C'est là la véritable frontière. Non pas la qualité du contexte avec lequel l'agent commence une tâche, mais la capacité d'auditer, avec une traçabilité complète, ce que l'agent a fait, quelles définitions il a utilisées, quelles données il a traitées, quelle logique il a appliquée et si le résultat est reproductible. Walter le résume sans ambiguïté : le prochain champ de bataille de l'IA d'entreprise n'est pas le contexte, mais l'exécution vérifiable.

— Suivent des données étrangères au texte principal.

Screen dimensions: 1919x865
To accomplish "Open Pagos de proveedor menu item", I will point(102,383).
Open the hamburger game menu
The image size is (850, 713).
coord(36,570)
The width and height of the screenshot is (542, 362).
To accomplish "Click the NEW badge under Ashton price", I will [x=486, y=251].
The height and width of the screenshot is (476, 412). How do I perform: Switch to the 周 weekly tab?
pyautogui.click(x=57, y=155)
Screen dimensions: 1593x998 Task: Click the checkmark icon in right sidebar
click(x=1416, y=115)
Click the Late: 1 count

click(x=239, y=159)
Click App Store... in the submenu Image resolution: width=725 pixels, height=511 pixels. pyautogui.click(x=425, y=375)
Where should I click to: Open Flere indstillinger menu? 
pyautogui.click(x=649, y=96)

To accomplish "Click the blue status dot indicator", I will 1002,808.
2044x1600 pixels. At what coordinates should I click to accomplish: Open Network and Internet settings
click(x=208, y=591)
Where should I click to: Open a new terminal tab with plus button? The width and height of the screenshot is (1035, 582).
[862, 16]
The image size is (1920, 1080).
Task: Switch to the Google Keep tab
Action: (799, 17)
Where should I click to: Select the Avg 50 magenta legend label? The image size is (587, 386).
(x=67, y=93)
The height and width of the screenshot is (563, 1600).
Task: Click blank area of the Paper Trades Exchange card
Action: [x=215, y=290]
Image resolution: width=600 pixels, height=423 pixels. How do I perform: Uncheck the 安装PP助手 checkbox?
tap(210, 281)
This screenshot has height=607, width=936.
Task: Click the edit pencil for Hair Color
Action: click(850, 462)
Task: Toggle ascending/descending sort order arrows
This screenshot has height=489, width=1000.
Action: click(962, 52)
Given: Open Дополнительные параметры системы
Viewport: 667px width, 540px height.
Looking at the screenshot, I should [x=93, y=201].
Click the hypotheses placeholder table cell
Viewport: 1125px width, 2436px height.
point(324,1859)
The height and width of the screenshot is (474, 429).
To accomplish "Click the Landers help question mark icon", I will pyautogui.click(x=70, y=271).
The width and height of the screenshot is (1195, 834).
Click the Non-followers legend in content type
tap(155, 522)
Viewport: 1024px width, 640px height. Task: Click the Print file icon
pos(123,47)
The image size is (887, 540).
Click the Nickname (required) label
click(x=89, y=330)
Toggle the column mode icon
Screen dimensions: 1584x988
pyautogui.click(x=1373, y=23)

Cela a des conséquences directes sur l'endroit où la valeur économique est capturée dans cette course. Une ontologie qui améliore la cohérence sémantique est un actif précieux, mais insuffisant pour qu'une organisation puisse déléguer des décisions opérationnelles aux conséquences réelles — financières, réglementaires, opérationnelles — à des agents autonomes. Pour que ce niveau de délégation se produise, la plateforme doit offrir davantage : un registre auditable des décisions, des mécanismes de correction lorsque l'agent se trompe et des garanties sur ce qui se passe lorsque le contexte change et que le graphe n'a pas encore été mis à jour.
Databricks construit dans cette direction, même si Genie Ontology seul ne répond pas encore à cette question. Ce que l'ensemble des annonces du Data + AI Summit révèle est une stratégie cohérente vers cet objectif : données + gouvernance + sémantique + exécution agentique comme couches intégrées au sein d'une seule plateforme. La cohérence de la vision est claire. L'épreuve de résistance viendra lorsque l'ontologie devra rester précise au sein d'organisations qui évoluent plus vite que n'importe quel graphe ne peut se mettre à jour seul.
C'est dans cette tension entre l'ambition de l'architecture et la réalité opérationnelle des entreprises qui l'adopteront que se décidera si ce pari génère une valeur durable ou s'il devient une infrastructure sophistiquée reposant sur des fondements qui ne sont pas encore prêts à la soutenir.